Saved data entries
= = =

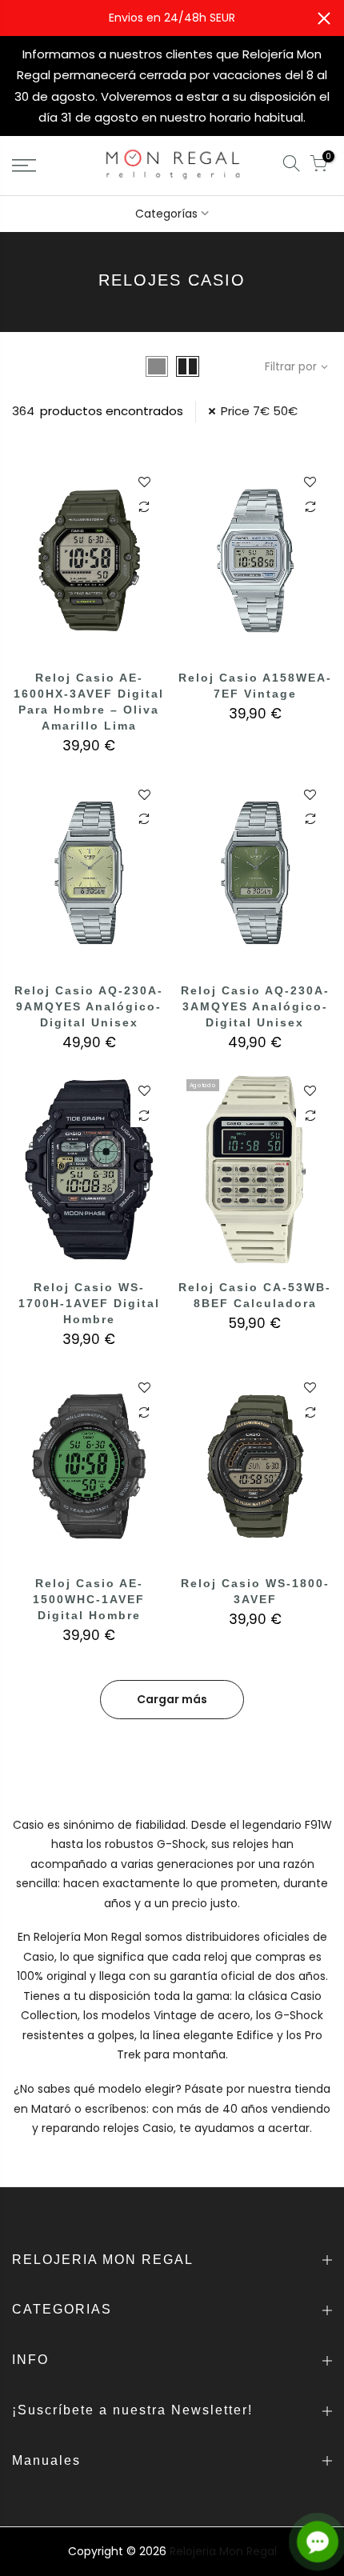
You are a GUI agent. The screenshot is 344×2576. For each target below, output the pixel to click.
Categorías (166, 214)
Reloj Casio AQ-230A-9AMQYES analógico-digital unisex (88, 1006)
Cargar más (172, 1699)
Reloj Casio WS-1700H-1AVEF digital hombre (89, 1303)
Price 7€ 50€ (259, 410)
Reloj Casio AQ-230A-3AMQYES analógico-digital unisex (255, 1006)
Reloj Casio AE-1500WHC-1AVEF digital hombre (89, 1599)
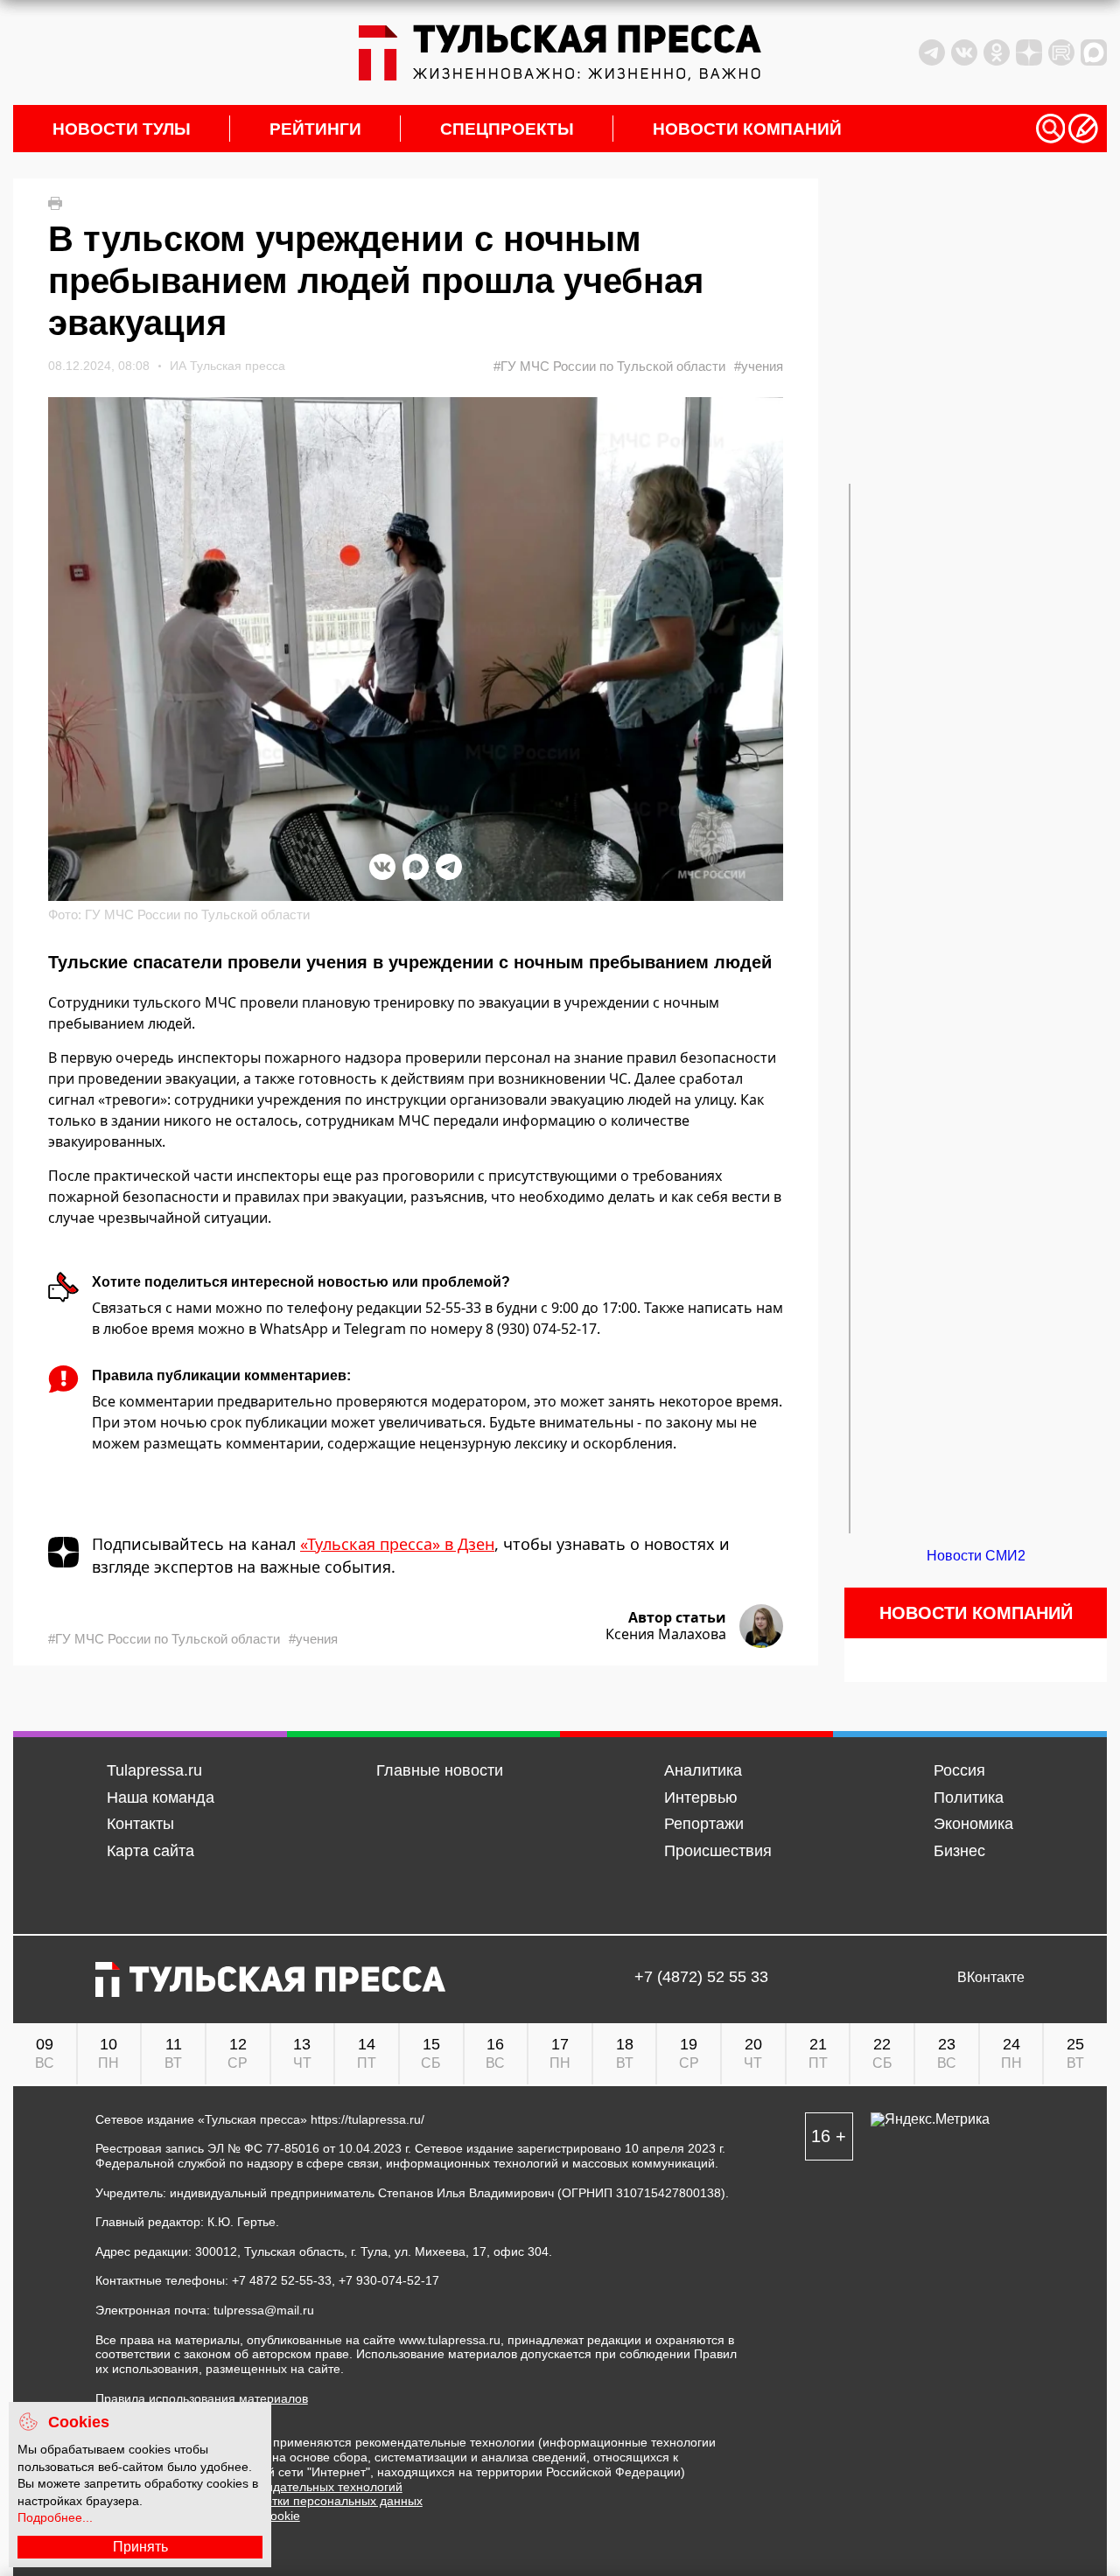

= = =

● **Work required**: Full copy, no pictures: write out each line of the data exactly as it stands.

● **Your solution**:
You are a GUI agent. The screenshot is 344×2576. For each target below, output the pixel to click.
Categorías (166, 214)
Reloj Casio AQ-230A-9AMQYES analógico-digital unisex (88, 1006)
Cargar más (172, 1699)
Reloj Casio WS-1700H-1AVEF digital hombre (89, 1303)
Price 7€ 50€ (259, 410)
Reloj Casio AQ-230A-3AMQYES analógico-digital unisex (255, 1006)
Reloj Casio AE-1500WHC-1AVEF digital hombre (89, 1599)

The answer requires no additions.